## [Travail à faire]
Recopiez en entier le texte ci-dessous sur les logiciels espions, sans en modifier un seul mot.

Une source ayant demandé à rester anonyme car elle n'était pas autorisée à parler à la presse a d'ailleurs confirmé à Motherboard que l'enquête était toujours en cours et qu'il y aurait d'autres développements dans les prochains mois.

John Scott-Railton, chercheur au Citizen Lab à la Munk School de l'Université de Toronto et qui documente depuis des années les abus des marchands de logiciels espion, relève de son côté que les autorités américaines seraient désormais très intéressées « par les abus de logiciels espions mercenaires » et que « de toute évidence, elles ont la mémoire longue » :

« Je parie que quelques distributeurs de logiciels espions auront un sommeil horrible ce soir, et réfléchissez-y à deux fois avant de vous envoler pour les États-Unis de si tôt. »

En décembre, 16 députés démocrates états-uniens avait de leur côté demandé au Département du Trésor et au Département d'Etat de sanctionner les sociétés de cybersurveillance NSO Group, DarkMatter, le français Nexa Technologies (ex-Amesys) et sa filiale Trovicor.

Les législateurs réclament des sanctions dites « Global Magnitsky », qui punissent ceux accusés d'avoir permis des violations des droits humains, en gelant les comptes bancaires et en interdisant les voyages aux États-Unis. L'objectif serait de « les punir de manière significative et envoyer un signal clair à l'industrie des technologies de surveillance » :

« Ces mercenaires de la surveillance ont vendu leurs services à des régimes autoritaires avec de longs antécédents de violations des droits humains, donnant de vastes pouvoirs d'espionnage aux tyrans. L'administration Biden a la possibilité d'éteindre le robinet des dollars américains et de les aider à faire faillite pour de bon ».

## [Données affichées]
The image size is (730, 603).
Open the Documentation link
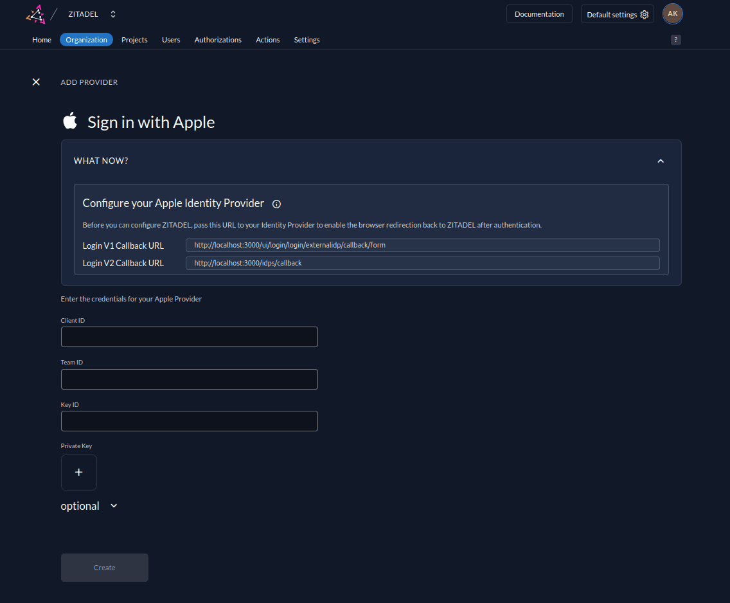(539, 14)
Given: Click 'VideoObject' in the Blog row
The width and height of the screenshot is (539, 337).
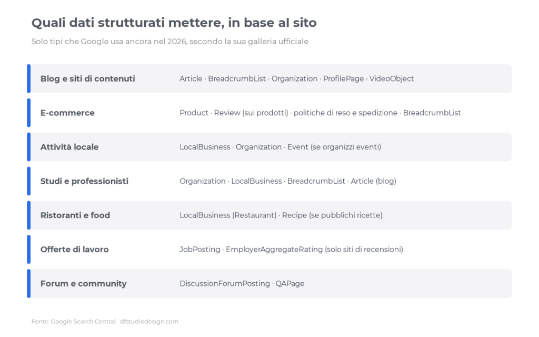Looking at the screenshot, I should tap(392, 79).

==

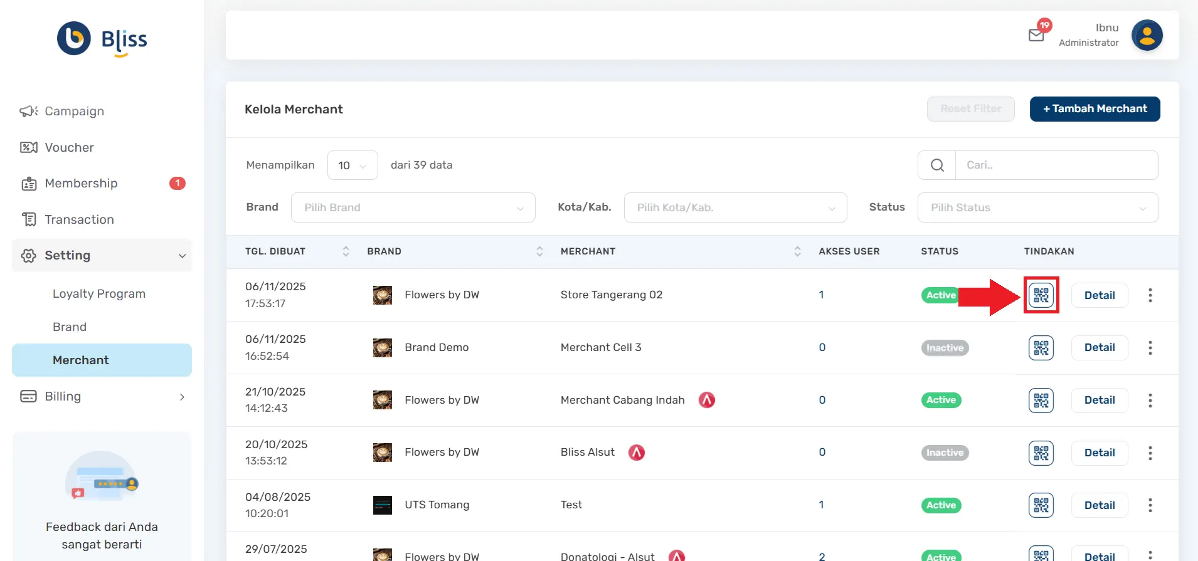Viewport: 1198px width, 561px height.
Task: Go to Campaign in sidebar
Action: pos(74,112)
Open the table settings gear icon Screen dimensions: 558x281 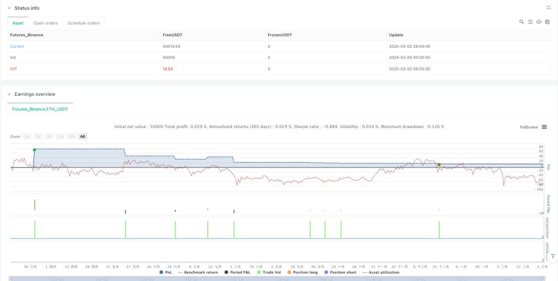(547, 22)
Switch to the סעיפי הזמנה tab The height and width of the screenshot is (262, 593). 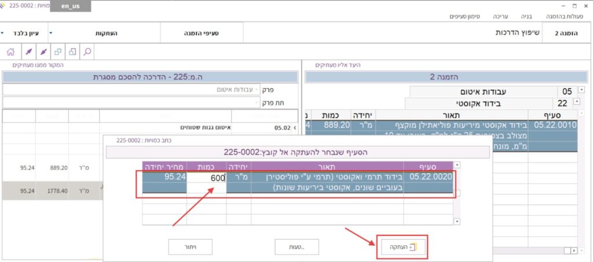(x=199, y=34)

## [Solution ci-dessous]
Une source ayant demandé à rester anonyme car elle n'était pas autorisée à parler à la presse a d'ailleurs confirmé à Motherboard que l'enquête était toujours en cours et qu'il y aurait d'autres développements dans les prochains mois.

John Scott-Railton, chercheur au Citizen Lab à la Munk School de l'Université de Toronto et qui documente depuis des années les abus des marchands de logiciels espion, relève de son côté que les autorités américaines seraient désormais très intéressées « par les abus de logiciels espions mercenaires » et que « de toute évidence, elles ont la mémoire longue » :

« Je parie que quelques distributeurs de logiciels espions auront un sommeil horrible ce soir, et réfléchissez-y à deux fois avant de vous envoler pour les États-Unis de si tôt. »

En décembre, 16 députés démocrates états-uniens avait de leur côté demandé au Département du Trésor et au Département d'Etat de sanctionner les sociétés de cybersurveillance NSO Group, DarkMatter, le français Nexa Technologies (ex-Amesys) et sa filiale Trovicor.

Les législateurs réclament des sanctions dites « Global Magnitsky », qui punissent ceux accusés d'avoir permis des violations des droits humains, en gelant les comptes bancaires et en interdisant les voyages aux États-Unis. L'objectif serait de « les punir de manière significative et envoyer un signal clair à l'industrie des technologies de surveillance » :

« Ces mercenaires de la surveillance ont vendu leurs services à des régimes autoritaires avec de longs antécédents de violations des droits humains, donnant de vastes pouvoirs d'espionnage aux tyrans. L'administration Biden a la possibilité d'éteindre le robinet des dollars américains et de les aider à faire faillite pour de bon ».